Cinque Terre – Hike from Vernazza to Corniglia

The hike from Vernazza to Corniglia (the “g” is silent) was slightly shorter than to Monterosso at 2.2 miles.  It’s also easier as far as total altitude gain, but it’s still got plenty of stairs on the way up!

We left at 0830 this morning to avoid the crowds and the heat.  While it was still a little warm by the end of the hike, we saw a small fraction of the number of people on the trail, so I highly suggest starting early.  There is a perfect overview of Vernazza only a few hundred meters from the start of the trail (with Monterosso way in the background).

More stairs!

At the half-way point you come across Il Gabbiano, where they are known for their fresh orange juice and lemon slushies, which really hit the spot on a hot day!

This is the view from just above Il Gabbiano.  There is a large patio area for you to enjoy your slushies (or food if you are hungry) before finishing the hike.  This is a great spot for a picnic if you want to pack your own food.

All the trails have these informative signs so you know exactly how far you’ve come, and how far you still need to go.

You get a nice view of San Bernardino above the trail.  Ahh, San Bernardino, such memories!  My knees will never forget it!

Nearing Corniglia.  This is the only village that’s not on the water, so the downhill hike into town is much easier since they are 100 meters above the ocean.  You walk on a trail right through the vineyards to get into the village.

We found an excellent little restaurant that has an ocean view on their patio.  They had a nice selection of local wines.

They also had a resident cat which found me immediately.  I never knew cats loved burrata cheese!  No, I didn’t use the fork again.

To get to the train station you need to hike down 33 flights of steps.  Looks like the Italian version of Lombard Street.  Glad we were going down!

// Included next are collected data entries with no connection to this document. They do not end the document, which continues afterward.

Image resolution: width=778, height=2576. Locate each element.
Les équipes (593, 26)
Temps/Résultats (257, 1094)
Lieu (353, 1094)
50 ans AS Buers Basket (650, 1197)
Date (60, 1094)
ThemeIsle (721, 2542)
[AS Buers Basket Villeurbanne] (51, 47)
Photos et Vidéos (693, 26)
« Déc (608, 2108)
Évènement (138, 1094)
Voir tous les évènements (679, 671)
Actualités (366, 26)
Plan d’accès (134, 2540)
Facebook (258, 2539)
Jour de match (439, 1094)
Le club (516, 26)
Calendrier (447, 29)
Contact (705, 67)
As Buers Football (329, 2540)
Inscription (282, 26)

To hike the trails between villages you need the Cinque Terre card.  You can also buy a card that includes unlimited train rides for the day.  We purchased these cards for two days since we were going to be using the trains so much.  We took a train to dinner in Monterosso, and these villages are so close the train takes about 4 minutes to get there.  One of the better restaurants in Monterosso is L’Ancora della Tortuga.  Here is the view from the tables.

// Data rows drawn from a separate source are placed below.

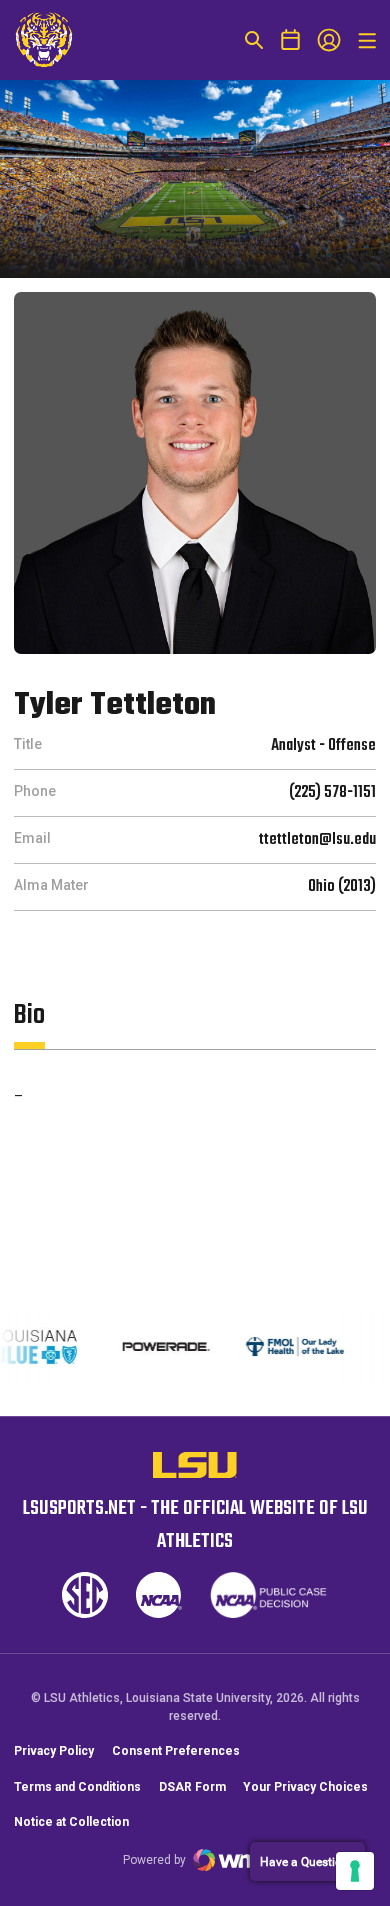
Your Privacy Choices (305, 1787)
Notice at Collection (71, 1822)
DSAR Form (192, 1787)
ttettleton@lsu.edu (317, 840)
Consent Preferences (176, 1751)
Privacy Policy (54, 1751)
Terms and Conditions (77, 1787)
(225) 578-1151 (332, 793)
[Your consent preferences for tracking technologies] (355, 1871)
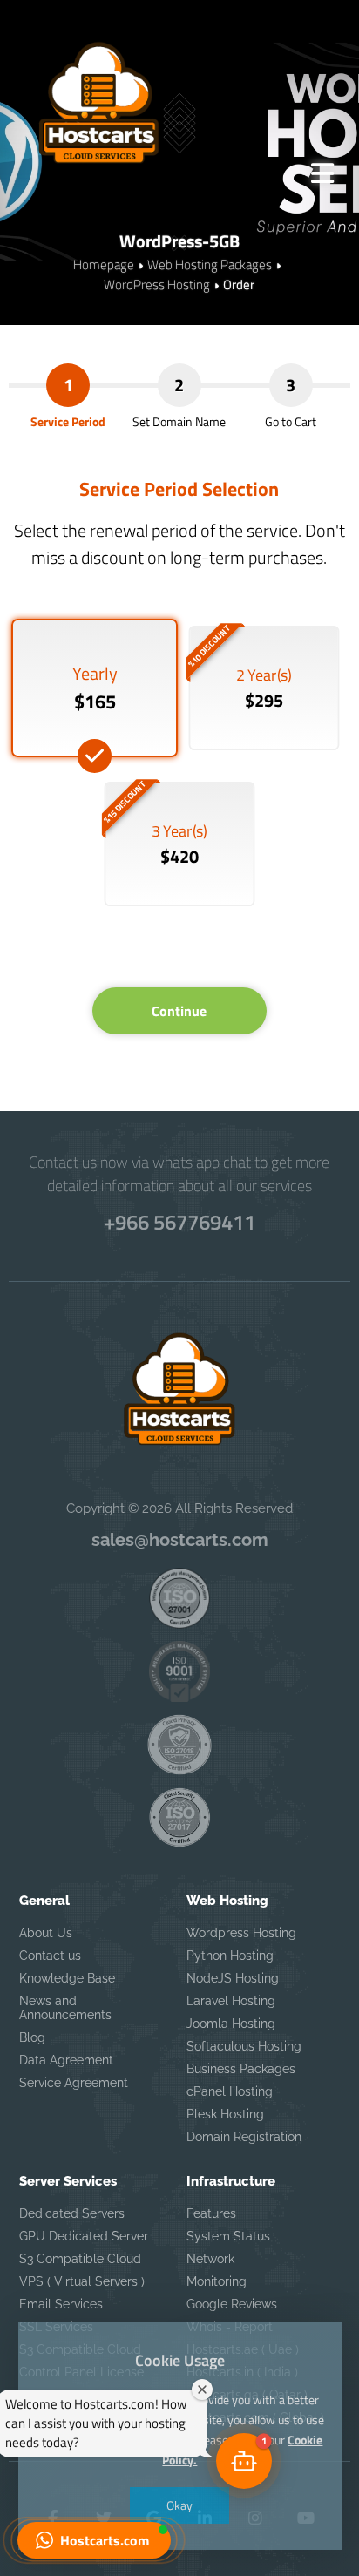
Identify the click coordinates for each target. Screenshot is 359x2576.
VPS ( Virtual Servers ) (82, 2281)
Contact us (50, 1956)
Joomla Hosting (230, 2023)
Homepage (103, 264)
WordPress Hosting (157, 285)
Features (211, 2213)
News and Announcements (65, 2008)
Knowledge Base (67, 1978)
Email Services (61, 2304)
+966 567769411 (179, 1221)
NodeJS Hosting (232, 1978)
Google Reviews (231, 2304)
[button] (94, 2540)
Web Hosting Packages (209, 264)
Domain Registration (243, 2137)
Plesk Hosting (225, 2114)
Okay (179, 2505)
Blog (32, 2037)
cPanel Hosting (229, 2091)
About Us (45, 1933)
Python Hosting (230, 1956)
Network (210, 2259)
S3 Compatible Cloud (80, 2259)
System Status (228, 2236)
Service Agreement (73, 2083)
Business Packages (240, 2069)
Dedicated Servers (72, 2213)
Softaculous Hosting (243, 2046)
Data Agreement (66, 2060)
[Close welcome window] (202, 2389)
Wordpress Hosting (241, 1933)
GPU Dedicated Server (83, 2236)
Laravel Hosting (230, 2001)
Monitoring (216, 2281)
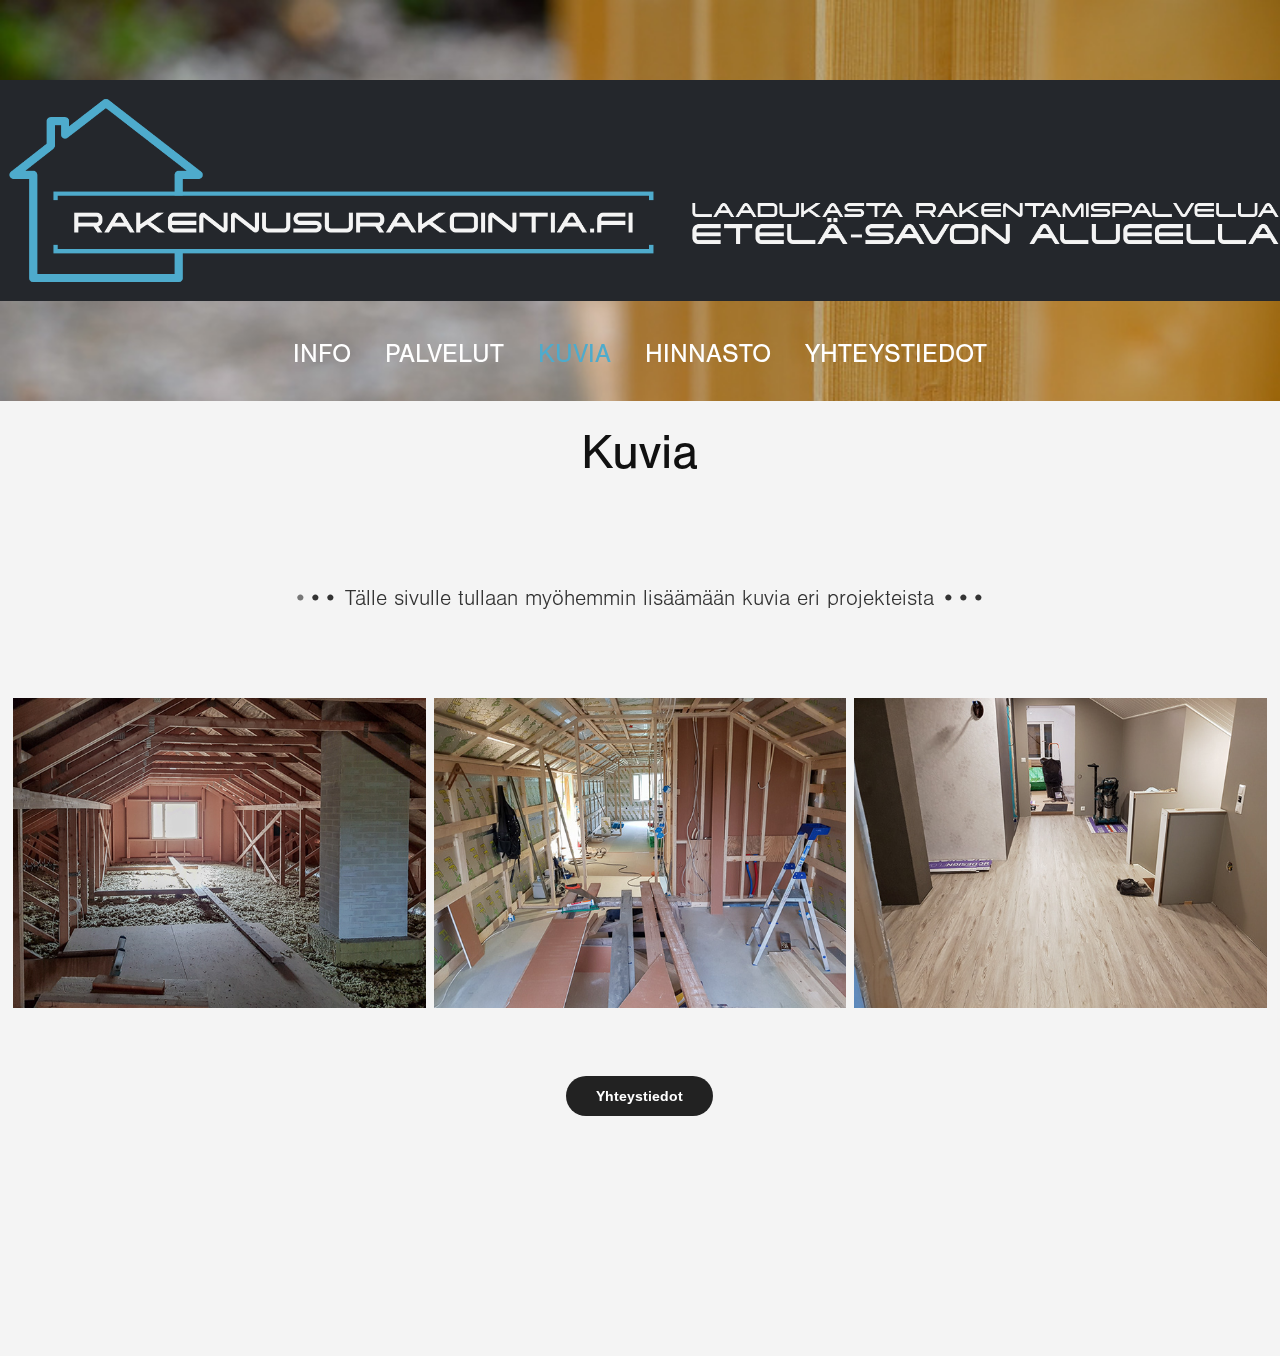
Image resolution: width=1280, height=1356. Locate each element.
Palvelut (444, 354)
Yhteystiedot (896, 354)
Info (322, 354)
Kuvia (574, 354)
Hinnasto (708, 354)
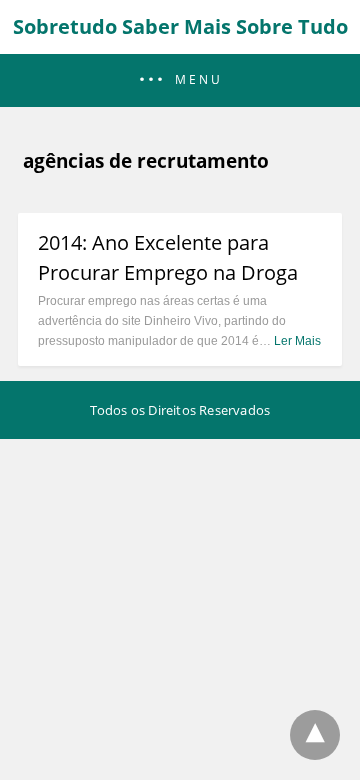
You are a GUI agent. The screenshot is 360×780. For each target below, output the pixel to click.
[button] (180, 80)
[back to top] (315, 735)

The weather was perfect, and the waterfront views never get old.

 

Cinque Terre – Hike from Vernazza to Monterosso

One of the “must do” activities in the Cinque Terre is to hike from one village to another via the coastal trails.  Unfortunately there are currently only two of these trails open.  The other two are closed due to landslides.  Fortunately, Vernazza is between the two that are open.  Yet another reason to choose this village as home base.  Here is Vernazza at the start of the trail.

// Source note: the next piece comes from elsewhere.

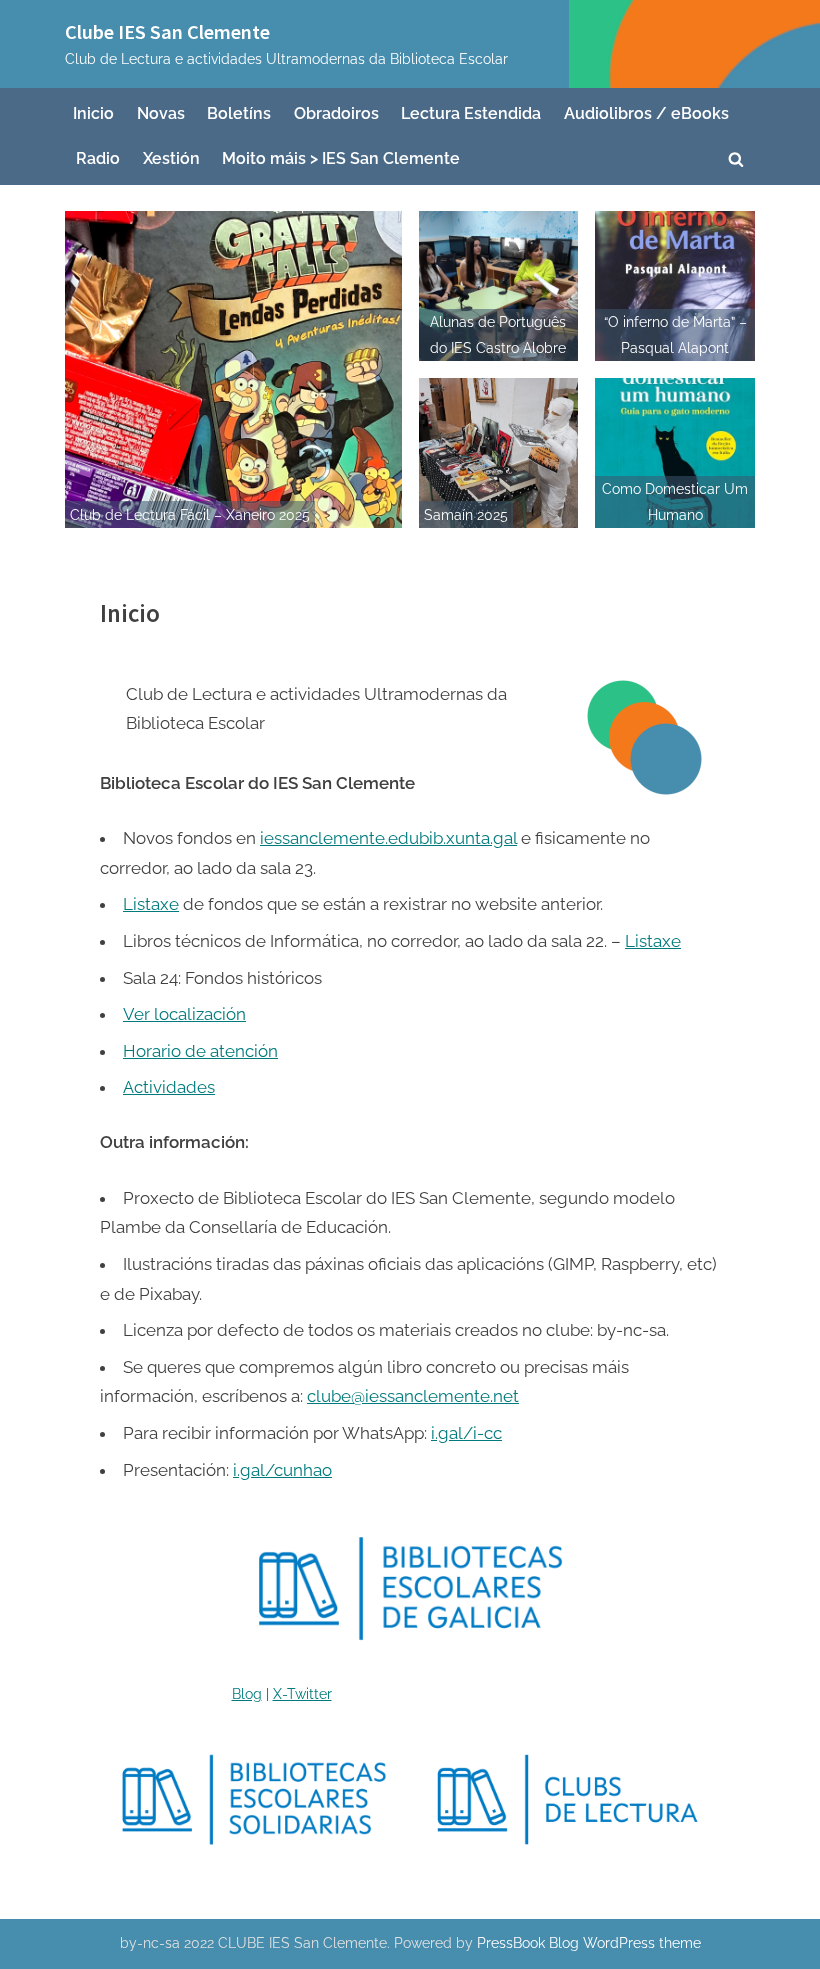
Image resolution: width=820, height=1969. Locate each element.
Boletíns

The hike to Monterosso is about 2.5 miles, and involves a lot of steps and some pretty narrow sections.  We departed around 1030, and in hindsight, we should have left much earlier.  Think of the Cinque Terre villages as small Disneyland’s, that are empty in the morning, but as soon as the gates open (in this case the trains and ferrys start arriving), the villages and trails quickly get overwhelmed.  The trail mostly follows the terraced walls of the hillside.

A view back towards Vernazza.  It took a lot of steps to get up this high.

The trail is well marked with white and red stripes throughout.

Here is one of the narrower sections.  It was so crowded you had to wait for large groups to pass before you could continue.  We encountered several groups of 20+ people.

As we neared Monterosso the trail consisted mostly of very steep steps (and out of breath people spreading covid left and right).  It might have just been my imagination, but the steps coming up from Monterosso seemed much steeper than the steps we took from Vernazza.

Nearing Monterosso.

One last narrow section amid the steps.

The beach of Monterosso.  This is the older section of the village.  The village is divided into two parts, with the newer part on the other side of the hill on the far side of the beach.  The train station is also on the newer side.

The end of the trail.

We did a wine tasting experience in this town with a company called Cinque Terre Riviera, but I wouldn’t recommend it.  After the tasting the day prior, it’s going to take a lot to impress us.  The company was also terrible about communication.  We only found out where to meet for the tasting the evening prior, and only because Ruth intervened for us.  What does it take to spend money with some people?

We are coming back here for dinner a couple of times, so I’ll cover more of Monterosso then.  In the meantime, this was a very bizzare entrance to a church we saw.

I’ve got the say this is the first skull and crossbones I’ve seen on the front of a church.  Must be a wild sermon on Sundays!